Conducting phishing attacks is essentially free or very cheap, so attackers employ this technique extremely often, increasing the likelihood that someone will fall for it. Phishing attacks target and exploit our natural trusting instincts, curiosity, as well as our desire to be efficient and helpful. Phishing messages typically follow themes which specifically target human vulnerabilities, such as:

  • Emotion: for example, through an email from someone pretending to be an old school friend or a distant relative. The attacker might even create a fake email address and use a real name of an old friend of the victim’s, which can easily be found on social media platforms.
  • Financial worry: the email might offer a large sum of money, or threaten the victim with fees if they don’t act quickly. 
  • Impatience: perhaps by sending fake and seemingly urgent delivery status updates from common online shopping websites. 

Some phishing emails are poorly written and quite obvious, but many phishing emails are extremely well-crafted and believable – especially if the attacker is targeting a specific person or organisation. This is called spear-phishing and it is becoming increasingly more common.


What You Should Do

You might have arrived at this page because you were looking for guidance. If you suspect a phishing attempt…

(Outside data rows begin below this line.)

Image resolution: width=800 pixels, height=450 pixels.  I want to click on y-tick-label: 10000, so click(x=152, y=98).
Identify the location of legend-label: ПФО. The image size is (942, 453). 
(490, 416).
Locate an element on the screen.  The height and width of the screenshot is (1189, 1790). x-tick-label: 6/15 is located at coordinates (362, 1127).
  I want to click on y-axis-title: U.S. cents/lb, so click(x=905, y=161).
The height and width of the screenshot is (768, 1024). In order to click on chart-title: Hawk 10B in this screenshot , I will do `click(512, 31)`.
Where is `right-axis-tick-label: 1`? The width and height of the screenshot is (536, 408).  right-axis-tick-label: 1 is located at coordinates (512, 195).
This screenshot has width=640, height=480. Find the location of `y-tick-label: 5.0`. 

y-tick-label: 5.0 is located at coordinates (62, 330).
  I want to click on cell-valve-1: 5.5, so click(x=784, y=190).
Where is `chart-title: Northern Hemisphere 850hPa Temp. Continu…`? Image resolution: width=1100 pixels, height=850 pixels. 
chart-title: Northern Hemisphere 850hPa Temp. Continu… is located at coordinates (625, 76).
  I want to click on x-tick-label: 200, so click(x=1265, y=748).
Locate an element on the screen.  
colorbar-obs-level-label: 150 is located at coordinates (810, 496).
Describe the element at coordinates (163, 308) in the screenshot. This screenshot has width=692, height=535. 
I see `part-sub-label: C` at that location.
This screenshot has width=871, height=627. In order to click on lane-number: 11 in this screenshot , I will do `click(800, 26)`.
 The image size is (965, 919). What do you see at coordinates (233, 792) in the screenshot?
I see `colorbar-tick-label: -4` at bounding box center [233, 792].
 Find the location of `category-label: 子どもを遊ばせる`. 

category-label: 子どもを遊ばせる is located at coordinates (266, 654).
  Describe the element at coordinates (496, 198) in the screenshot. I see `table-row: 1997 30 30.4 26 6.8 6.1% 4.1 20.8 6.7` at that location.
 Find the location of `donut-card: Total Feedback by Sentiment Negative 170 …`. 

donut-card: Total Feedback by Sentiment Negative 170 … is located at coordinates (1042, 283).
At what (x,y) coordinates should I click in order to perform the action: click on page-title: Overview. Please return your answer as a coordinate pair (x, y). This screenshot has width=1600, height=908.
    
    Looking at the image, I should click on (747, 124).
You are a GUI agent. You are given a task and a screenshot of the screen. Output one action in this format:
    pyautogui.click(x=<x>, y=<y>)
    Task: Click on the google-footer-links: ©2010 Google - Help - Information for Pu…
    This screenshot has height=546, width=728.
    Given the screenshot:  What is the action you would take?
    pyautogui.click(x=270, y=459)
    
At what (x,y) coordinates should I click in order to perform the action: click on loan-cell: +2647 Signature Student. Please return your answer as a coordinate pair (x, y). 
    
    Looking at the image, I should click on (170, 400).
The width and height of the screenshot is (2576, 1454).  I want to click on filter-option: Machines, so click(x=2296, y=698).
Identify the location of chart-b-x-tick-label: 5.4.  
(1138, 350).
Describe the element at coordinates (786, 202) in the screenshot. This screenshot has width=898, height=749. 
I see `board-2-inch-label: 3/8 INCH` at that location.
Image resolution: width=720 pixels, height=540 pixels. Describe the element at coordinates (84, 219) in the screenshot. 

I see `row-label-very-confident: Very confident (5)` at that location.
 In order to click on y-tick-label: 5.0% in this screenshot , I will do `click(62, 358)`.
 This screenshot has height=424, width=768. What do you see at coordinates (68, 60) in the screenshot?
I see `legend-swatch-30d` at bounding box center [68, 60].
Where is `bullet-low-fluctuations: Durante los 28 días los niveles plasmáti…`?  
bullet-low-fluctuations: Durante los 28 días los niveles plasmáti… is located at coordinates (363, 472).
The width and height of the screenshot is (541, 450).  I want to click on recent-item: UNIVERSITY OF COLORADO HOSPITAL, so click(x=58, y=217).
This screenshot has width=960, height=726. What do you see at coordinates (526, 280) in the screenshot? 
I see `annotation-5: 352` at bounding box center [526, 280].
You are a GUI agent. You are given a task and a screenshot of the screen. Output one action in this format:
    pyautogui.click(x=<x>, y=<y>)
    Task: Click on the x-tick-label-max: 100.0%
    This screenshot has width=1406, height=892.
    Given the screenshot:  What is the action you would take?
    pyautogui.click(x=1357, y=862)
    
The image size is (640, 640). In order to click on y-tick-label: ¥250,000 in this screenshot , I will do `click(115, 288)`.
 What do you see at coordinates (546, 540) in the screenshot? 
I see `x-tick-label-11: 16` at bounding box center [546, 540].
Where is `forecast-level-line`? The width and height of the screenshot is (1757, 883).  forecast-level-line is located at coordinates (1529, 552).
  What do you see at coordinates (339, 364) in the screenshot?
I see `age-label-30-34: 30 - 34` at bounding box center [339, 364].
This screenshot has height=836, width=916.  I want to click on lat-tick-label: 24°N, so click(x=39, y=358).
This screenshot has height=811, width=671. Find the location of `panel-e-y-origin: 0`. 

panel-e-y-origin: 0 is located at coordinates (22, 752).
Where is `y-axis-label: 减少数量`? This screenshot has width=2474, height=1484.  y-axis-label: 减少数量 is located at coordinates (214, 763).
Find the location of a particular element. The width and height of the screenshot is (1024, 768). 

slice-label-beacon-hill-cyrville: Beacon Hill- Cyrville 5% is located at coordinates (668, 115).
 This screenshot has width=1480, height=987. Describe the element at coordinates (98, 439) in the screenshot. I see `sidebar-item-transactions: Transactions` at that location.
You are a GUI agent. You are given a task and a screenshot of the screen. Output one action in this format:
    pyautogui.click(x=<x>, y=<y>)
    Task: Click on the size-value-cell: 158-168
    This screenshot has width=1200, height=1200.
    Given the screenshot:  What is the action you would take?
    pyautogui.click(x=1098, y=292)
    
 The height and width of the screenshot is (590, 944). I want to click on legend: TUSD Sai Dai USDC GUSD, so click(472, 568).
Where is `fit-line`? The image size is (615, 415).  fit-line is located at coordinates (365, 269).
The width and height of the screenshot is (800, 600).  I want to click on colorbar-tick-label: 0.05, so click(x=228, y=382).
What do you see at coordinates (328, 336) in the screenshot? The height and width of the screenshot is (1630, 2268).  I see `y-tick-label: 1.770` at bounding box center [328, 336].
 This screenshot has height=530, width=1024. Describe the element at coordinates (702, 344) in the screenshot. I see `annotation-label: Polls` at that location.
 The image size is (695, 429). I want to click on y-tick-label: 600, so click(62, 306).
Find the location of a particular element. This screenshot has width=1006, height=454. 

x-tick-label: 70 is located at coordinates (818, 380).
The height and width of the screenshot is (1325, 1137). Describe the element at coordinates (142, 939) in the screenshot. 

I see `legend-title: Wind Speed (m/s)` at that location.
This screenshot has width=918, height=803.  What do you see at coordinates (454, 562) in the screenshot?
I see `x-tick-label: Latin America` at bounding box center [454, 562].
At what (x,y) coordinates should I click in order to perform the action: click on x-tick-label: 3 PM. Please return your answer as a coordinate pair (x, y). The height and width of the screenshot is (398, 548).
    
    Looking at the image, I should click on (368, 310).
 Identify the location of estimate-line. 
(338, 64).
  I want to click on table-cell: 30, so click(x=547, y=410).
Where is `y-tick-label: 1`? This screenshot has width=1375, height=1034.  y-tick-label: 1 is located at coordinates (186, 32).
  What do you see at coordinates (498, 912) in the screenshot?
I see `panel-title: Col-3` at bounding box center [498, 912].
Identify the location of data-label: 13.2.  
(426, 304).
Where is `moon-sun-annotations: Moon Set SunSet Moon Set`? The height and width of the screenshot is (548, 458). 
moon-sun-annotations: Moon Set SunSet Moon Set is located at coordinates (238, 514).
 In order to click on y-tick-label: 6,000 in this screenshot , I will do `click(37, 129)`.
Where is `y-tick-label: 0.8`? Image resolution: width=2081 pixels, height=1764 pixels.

  • Do not click on links or  open/download attachments sent within suspicious emails, SMS texts, or chat messages. 
  • Do not fill out forms sent through suspicious emails and messages. These forms usually ask for some type of confidential information such as your bank account or credit card number, your date of birth, or the answer to a typical security question (e.g. mother’s maiden name).
  • Do not reply to the email or message.
  • Report it to IT at your organisation immediately, so that they can alert other employees who may also be targeted. Visit our report page to learn more.
  • Now that that’s out of the way…
      • Double-check the sender email address. Is it misspelled? Do you really know this person? 
      • If you do know this person, did you expect this email? Do they usually send you similar emails or does this seem odd to you? Can you make a call and verify if they sent you the email or message? Attackers often pretend to be someone you know. 
      • Hover over the link with your mouse in order to see its real destination – but don’t click on it!
      • You should NEVER attempt to open attachments sent in suspicious emails.

Why is this Important?

  • Disclosing your login credentials on a fake website or getting your device infected with malware can lead to serious consequences for yourself and the organisation you work for.
  • Attacks targeting organisations can lead to serious financial loss and reputational damage, so companies must take phishing awareness training and implementation of other security controls seriously. 
  • We all need to remain vigilant and think twice when an email or message seems suspicious, no matter our role or job title.
  • It’s important to know that your personal data may be at stake too, as the attacker might lure you into disclosing your own confidential information – for example, one of your passwords or your credit card number – or if you use your own device at work.